[Dataset Boundary: Start]

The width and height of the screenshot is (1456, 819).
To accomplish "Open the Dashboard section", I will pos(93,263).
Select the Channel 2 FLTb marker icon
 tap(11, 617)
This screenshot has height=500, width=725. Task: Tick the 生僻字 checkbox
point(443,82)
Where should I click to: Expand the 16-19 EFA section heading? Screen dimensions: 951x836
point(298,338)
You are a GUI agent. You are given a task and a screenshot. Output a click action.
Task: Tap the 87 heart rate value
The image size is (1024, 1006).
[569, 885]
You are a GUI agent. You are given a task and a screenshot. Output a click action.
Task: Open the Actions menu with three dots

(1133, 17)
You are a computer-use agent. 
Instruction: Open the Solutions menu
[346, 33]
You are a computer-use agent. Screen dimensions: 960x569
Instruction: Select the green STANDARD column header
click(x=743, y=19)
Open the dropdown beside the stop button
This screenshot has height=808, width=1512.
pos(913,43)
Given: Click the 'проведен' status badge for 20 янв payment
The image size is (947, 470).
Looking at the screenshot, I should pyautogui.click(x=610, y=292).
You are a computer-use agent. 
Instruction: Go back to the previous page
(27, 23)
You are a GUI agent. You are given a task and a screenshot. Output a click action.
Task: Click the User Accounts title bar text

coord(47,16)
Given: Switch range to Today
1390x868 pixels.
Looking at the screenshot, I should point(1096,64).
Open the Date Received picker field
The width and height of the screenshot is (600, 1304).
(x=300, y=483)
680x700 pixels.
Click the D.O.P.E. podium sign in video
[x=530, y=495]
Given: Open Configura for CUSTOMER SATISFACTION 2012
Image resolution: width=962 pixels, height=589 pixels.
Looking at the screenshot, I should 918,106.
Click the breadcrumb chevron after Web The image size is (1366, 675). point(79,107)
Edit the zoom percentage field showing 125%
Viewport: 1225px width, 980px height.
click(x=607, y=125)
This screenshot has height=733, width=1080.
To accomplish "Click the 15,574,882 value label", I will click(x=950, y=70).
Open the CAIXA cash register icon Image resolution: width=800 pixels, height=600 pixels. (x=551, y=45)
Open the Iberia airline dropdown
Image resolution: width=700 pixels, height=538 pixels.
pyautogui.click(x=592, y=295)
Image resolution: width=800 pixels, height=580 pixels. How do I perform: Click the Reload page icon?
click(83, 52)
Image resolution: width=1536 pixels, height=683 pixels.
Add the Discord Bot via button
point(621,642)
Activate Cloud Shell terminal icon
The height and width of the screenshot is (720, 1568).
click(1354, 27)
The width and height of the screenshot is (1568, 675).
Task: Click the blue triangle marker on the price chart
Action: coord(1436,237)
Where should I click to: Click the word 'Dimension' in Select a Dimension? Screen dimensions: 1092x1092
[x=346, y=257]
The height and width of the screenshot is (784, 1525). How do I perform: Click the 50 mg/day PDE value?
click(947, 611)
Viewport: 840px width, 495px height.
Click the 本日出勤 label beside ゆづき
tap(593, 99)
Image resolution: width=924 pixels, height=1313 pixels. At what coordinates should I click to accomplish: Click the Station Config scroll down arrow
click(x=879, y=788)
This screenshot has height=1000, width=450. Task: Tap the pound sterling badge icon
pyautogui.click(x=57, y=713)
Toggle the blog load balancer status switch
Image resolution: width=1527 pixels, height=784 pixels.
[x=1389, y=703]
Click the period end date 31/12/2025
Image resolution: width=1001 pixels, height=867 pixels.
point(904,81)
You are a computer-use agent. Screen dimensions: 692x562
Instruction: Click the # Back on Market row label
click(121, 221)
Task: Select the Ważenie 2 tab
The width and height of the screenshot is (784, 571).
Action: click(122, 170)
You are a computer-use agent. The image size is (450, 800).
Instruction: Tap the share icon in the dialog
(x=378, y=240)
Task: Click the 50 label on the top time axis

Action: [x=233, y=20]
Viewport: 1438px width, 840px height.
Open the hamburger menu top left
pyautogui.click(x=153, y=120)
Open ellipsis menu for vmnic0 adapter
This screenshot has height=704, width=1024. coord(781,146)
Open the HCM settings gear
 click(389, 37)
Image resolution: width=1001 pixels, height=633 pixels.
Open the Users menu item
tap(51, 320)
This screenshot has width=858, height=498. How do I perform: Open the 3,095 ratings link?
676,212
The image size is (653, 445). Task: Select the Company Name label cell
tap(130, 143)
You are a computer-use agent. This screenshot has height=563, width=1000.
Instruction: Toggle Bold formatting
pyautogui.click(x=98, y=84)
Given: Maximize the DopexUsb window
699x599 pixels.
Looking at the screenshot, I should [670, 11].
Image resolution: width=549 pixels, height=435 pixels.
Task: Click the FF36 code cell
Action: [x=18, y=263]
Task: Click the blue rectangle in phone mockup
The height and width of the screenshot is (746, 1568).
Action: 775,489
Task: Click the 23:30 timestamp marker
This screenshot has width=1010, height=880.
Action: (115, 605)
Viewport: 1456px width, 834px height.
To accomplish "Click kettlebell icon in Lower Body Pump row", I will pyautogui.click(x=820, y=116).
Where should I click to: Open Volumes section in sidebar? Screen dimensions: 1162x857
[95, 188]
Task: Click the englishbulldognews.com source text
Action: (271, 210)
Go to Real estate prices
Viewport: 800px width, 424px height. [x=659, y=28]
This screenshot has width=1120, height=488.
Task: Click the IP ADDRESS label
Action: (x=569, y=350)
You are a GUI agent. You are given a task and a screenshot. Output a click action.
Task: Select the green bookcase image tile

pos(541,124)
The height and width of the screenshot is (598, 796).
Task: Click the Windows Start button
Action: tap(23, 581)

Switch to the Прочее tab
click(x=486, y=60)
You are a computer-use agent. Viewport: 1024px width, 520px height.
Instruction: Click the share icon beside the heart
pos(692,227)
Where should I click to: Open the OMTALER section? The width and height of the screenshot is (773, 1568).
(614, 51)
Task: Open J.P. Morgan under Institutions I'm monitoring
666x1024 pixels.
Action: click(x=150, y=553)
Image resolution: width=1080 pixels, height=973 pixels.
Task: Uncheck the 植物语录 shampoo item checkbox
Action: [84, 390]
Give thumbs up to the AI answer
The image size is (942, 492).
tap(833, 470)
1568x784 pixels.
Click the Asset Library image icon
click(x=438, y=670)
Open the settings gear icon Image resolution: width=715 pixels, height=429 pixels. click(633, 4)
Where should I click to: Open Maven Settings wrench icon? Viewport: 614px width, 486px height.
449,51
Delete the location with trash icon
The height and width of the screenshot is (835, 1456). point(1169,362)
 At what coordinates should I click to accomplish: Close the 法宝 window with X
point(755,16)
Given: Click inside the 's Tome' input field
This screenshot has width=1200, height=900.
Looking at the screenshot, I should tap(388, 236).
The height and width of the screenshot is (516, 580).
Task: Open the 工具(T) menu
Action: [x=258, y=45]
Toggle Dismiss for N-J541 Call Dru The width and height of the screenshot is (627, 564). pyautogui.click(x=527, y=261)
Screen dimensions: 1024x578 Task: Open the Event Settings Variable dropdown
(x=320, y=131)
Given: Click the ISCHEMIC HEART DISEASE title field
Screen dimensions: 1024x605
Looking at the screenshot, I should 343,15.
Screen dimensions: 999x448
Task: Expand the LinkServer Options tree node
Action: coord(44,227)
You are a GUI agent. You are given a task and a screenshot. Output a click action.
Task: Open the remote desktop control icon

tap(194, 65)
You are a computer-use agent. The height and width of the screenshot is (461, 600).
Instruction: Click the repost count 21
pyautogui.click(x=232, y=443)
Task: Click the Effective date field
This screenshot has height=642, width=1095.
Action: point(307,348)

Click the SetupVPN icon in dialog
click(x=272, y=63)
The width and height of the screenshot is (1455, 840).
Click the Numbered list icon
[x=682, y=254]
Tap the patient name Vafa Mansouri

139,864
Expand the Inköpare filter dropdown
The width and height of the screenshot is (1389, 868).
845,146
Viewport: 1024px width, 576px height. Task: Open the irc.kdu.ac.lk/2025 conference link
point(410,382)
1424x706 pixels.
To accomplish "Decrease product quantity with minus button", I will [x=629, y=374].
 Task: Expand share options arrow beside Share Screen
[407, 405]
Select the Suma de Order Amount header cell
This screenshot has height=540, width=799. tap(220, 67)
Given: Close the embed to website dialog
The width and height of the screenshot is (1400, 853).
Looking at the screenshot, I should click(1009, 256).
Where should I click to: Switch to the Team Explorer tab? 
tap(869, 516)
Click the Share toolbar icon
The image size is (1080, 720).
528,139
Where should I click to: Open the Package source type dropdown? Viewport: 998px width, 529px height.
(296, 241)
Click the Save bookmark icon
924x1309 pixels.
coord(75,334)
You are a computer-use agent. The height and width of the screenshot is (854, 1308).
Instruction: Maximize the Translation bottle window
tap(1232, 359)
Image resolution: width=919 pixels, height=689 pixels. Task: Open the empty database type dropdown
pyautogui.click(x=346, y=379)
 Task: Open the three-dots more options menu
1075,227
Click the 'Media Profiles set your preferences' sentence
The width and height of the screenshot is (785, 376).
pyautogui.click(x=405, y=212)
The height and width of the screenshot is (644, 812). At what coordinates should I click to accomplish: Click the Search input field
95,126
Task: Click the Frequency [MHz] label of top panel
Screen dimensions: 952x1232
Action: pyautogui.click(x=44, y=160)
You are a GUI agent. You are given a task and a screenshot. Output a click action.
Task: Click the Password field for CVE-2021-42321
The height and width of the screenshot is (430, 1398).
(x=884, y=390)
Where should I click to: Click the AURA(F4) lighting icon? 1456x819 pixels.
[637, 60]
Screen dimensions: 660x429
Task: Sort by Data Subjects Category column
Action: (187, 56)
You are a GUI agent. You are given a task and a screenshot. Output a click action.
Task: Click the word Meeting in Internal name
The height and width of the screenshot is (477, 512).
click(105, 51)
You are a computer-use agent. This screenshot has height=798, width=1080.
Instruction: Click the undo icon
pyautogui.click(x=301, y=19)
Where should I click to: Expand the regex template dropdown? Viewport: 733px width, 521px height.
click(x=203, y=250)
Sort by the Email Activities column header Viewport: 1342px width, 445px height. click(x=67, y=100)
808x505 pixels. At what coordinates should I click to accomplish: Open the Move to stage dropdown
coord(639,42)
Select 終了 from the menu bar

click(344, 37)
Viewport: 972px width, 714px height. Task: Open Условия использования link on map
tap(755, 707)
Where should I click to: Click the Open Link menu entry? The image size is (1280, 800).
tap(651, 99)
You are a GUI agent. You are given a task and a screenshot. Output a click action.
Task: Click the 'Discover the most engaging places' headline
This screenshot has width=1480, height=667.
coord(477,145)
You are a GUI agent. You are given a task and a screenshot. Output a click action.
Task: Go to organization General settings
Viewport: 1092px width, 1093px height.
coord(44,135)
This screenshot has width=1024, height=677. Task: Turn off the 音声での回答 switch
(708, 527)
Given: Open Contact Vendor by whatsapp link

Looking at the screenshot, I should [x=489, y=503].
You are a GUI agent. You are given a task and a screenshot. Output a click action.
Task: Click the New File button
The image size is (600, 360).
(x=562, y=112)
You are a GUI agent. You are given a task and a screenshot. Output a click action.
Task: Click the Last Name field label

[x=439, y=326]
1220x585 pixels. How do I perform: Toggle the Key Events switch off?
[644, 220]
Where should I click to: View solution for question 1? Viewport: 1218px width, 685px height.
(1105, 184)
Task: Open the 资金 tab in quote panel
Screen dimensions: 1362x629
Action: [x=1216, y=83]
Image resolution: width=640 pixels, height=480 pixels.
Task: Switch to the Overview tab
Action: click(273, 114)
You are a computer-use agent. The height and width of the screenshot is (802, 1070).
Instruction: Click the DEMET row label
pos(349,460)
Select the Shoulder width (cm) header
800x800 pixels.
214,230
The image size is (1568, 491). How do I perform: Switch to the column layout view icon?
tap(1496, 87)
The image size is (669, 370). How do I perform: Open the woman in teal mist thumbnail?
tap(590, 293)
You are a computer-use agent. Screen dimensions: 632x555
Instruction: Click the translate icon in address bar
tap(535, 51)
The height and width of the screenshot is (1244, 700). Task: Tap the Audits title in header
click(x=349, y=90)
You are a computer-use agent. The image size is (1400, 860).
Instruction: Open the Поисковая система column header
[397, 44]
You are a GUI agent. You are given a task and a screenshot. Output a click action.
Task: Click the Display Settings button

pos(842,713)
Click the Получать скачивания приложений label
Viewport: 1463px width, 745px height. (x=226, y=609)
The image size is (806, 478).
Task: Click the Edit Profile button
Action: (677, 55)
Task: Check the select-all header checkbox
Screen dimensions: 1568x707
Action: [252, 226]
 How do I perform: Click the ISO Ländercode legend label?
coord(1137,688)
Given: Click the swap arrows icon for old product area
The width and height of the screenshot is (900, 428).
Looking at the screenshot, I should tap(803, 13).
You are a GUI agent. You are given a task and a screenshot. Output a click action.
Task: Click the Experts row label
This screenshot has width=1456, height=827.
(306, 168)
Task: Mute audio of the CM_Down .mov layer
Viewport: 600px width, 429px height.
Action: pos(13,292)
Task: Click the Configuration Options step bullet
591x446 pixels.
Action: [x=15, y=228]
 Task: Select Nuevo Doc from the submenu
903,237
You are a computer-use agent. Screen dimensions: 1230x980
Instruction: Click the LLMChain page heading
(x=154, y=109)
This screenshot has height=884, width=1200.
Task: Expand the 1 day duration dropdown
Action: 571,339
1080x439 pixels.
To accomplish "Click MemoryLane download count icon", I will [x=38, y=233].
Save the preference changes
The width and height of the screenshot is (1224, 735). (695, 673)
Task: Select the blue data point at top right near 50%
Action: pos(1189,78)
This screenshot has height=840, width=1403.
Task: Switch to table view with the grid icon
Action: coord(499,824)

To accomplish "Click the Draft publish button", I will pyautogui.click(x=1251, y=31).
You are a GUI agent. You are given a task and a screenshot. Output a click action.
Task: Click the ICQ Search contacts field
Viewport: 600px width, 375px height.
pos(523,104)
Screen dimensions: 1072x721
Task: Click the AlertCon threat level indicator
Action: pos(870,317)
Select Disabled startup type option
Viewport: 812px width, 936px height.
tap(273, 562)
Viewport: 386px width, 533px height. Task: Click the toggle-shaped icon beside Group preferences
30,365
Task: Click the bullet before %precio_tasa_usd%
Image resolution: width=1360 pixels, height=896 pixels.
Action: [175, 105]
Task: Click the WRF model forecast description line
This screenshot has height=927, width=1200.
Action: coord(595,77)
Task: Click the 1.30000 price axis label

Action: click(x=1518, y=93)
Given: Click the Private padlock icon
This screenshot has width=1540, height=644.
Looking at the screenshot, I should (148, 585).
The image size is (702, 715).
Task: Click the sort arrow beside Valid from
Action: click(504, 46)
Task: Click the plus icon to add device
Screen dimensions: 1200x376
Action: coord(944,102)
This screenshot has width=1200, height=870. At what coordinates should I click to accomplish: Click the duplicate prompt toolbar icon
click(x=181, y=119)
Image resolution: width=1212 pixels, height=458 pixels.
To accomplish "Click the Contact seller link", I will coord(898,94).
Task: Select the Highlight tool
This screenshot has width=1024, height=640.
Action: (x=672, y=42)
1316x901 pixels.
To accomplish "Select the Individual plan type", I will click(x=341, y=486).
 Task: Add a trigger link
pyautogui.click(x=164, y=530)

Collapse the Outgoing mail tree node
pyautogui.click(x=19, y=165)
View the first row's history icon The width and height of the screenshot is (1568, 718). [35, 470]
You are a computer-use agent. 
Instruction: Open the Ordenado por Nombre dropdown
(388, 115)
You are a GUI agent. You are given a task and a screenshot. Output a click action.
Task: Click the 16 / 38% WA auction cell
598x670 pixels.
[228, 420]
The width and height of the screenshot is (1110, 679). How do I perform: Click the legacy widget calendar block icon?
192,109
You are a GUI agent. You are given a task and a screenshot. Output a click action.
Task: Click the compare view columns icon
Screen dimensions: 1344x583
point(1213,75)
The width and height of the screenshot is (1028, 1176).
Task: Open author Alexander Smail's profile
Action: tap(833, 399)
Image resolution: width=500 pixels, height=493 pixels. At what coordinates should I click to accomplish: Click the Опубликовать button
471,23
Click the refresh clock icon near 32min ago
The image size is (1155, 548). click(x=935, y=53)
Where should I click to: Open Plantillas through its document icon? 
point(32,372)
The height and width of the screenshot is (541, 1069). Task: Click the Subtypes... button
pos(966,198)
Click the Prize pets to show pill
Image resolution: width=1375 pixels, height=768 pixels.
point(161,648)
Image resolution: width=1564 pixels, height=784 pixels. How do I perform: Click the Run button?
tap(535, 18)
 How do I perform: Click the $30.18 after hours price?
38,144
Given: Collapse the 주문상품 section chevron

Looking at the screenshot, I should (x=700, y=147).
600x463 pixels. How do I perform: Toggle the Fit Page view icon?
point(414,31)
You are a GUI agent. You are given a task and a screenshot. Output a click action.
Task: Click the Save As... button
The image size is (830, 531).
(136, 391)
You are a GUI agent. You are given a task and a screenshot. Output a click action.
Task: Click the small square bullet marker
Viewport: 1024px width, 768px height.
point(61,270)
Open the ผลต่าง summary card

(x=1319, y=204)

[Dataset Boundary: End]

(Required action)
Every line from the first entry to the line containing "Given: Switch range to Today" should be transcribed exactly, and nothing beyond it.

(Solved problem)
The width and height of the screenshot is (1456, 819).
To accomplish "Open the Dashboard section", I will pos(93,263).
Select the Channel 2 FLTb marker icon
 tap(11, 617)
This screenshot has height=500, width=725. Task: Tick the 生僻字 checkbox
point(443,82)
Where should I click to: Expand the 16-19 EFA section heading? Screen dimensions: 951x836
point(298,338)
You are a GUI agent. You are given a task and a screenshot. Output a click action.
Task: Tap the 87 heart rate value
The image size is (1024, 1006).
[569, 885]
You are a GUI agent. You are given a task and a screenshot. Output a click action.
Task: Open the Actions menu with three dots

(1133, 17)
You are a computer-use agent. 
Instruction: Open the Solutions menu
[346, 33]
You are a computer-use agent. Screen dimensions: 960x569
Instruction: Select the green STANDARD column header
click(x=743, y=19)
Open the dropdown beside the stop button
This screenshot has height=808, width=1512.
pos(913,43)
Given: Click the 'проведен' status badge for 20 янв payment
The image size is (947, 470).
Looking at the screenshot, I should pyautogui.click(x=610, y=292).
You are a computer-use agent. 
Instruction: Go back to the previous page
(27, 23)
You are a GUI agent. You are given a task and a screenshot. Output a click action.
Task: Click the User Accounts title bar text

coord(47,16)
Given: Switch range to Today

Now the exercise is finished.